Economic powers offer lots of proposals, little action on debt

``The Baker plan, I'm afraid, is dead and buried.'' The Reagan administration would disagree with that statement by economist J. Paul Horne, concerning a plan for dealing with the developing world's $1.2 trillion debt. The plan was designed by former United States Treasury Secretary James A. Baker III.

But events at the joint annual meeting of the International Monetary Fund (IMF) and the World Bank in West Berlin this week indicate that there is growing pressure to alter the three-year-old strategy.

With an election ahead, however, the Reagan administration is not expected to make any debt policy changes. Nor are other major industrial nations likely to move beyond simply proposing solutions until a new US administration is in.

Thus, ``debtor countries are not getting the financing they need,'' says Mr. Horne, of Smith Barney, Harris Upham & Co.

The Baker initiative called for channeling some $20 billion in extra private capital to the developing nations with the most debt. In return for this growth-stimulating money, debtor countries would launch reforms to improve economic performance and help service debts.

Despite the fact that a number of debtor nations have made such reforms, commercial banks have been reluctant to expand their loans. They provide new money usually only under the pressure of debt rescheduling negotiations.

This means debtor nations, ranging from extremely poor to middle-income countries, send more interest and principal payments to wealthy industrial nations than they are receiving in new investment and foreign aid. This reverse flow amounted to $29 billion last year. Poor countries, thus, have fewer resources to expand economic activity and provide jobs for exploding populations.

In Berlin, the Group of Seven major industrial countries did take a step to help the poorest debtor nations, mostly in Africa.

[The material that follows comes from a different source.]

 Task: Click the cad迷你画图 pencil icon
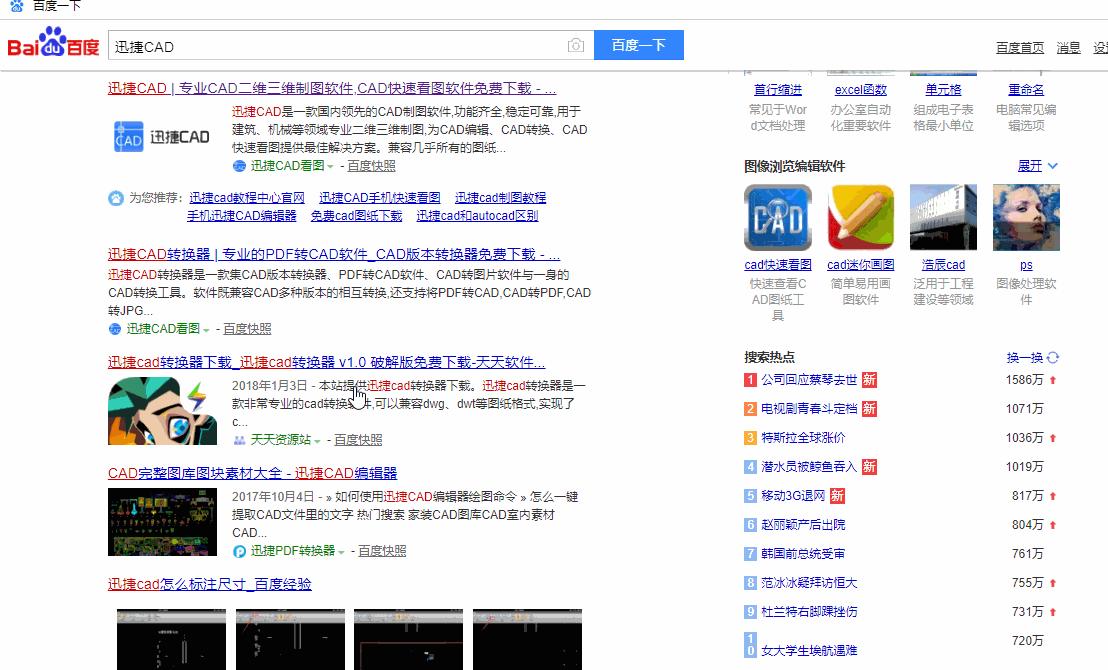860,217
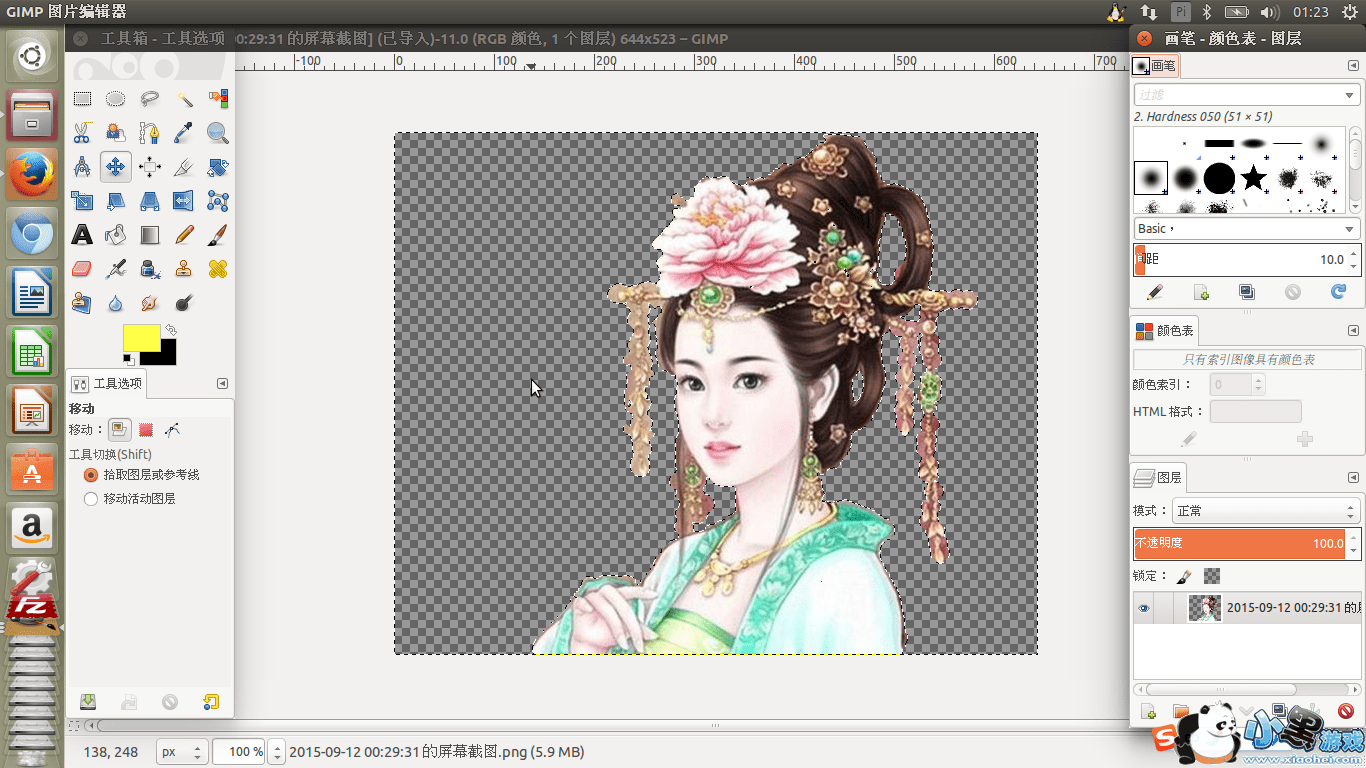
Task: Open the layer 模式 dropdown showing 正常
Action: (x=1265, y=511)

Because these nations' debts are primarily owed to governments rather than commercial banks and because there is little hope of their being repaid, these debts are usually considered separately from those of Latin American, East European, or most Asian countries.

Meeting Saturday, the finance ministers and central bankers of the Group of Seven adopted guidelines allowing creditor nations to choose debt relief measures from a menu, including: concessional interest rates, longer repayment periods at commercial rates, partial debt write-offs, or a combination of these factors.

This three-pronged strategy was agreed on in principle at the June Economic Summit in Toronto, and was ratified in more detail over the weekend.

Some nations, such as Canada and Britain, have already forgiven sizable debts owed by the poorest nations.

Other events in Berlin indicate a growing belief that new measures must be taken to deal with the debt problem:

Japan detailed an initiative to recycle part of its huge trade surpluses to middle-income debtor nations, such as Brazil and Mexico. Japan also explained a plan, somewhat different from the Baker scheme, for refinancing some third-world debt.

World Bank President Barber Conable said he would recommend $1.25 billion in new loans for Argentina even before the IMF has set up a program of economic adjustments with the South American nation. This controversial proposal is contrary to previous practices.

Michel Camdessus, managing director of the IMF, would like to see some debt relief and has been critical of the US-dominated management of the debt crisis, according to reports from Berlin.

Outside official circles, plans for providing some form of debt relief are also multiplying and attracting more attention.

For example, John Williamson at the Institute for International Economics has suggested World Bank guarantees for ``exit bonds'' issued by third-world debtors as replacements for loans. Banks would exchange their current claims for these bonds at, perhaps, 50 cents on the dollar in exchange for the guarantees.

David Finch, from the same institute, would like to see the US forgive - not just stretch out - loans to African nations that come forth with genuine economic reforms. Even when such loans are not collectible, the US does not cancel them because these sums would then have to be added to US spending, expanding its own deficit. ``Africa needs a more overt aid program,'' he says.

John Sewell, president of the Overseas Development Council, suggests that the IMF and the World Bank step up the volume of their own loans and that the US forgive some of the loans made for military equipment and farm surpluses.

If the US does not help revive the economies of the developing nations, he says, it will have a difficult time expanding its exports sufficiently to eliminate its international payments deficit.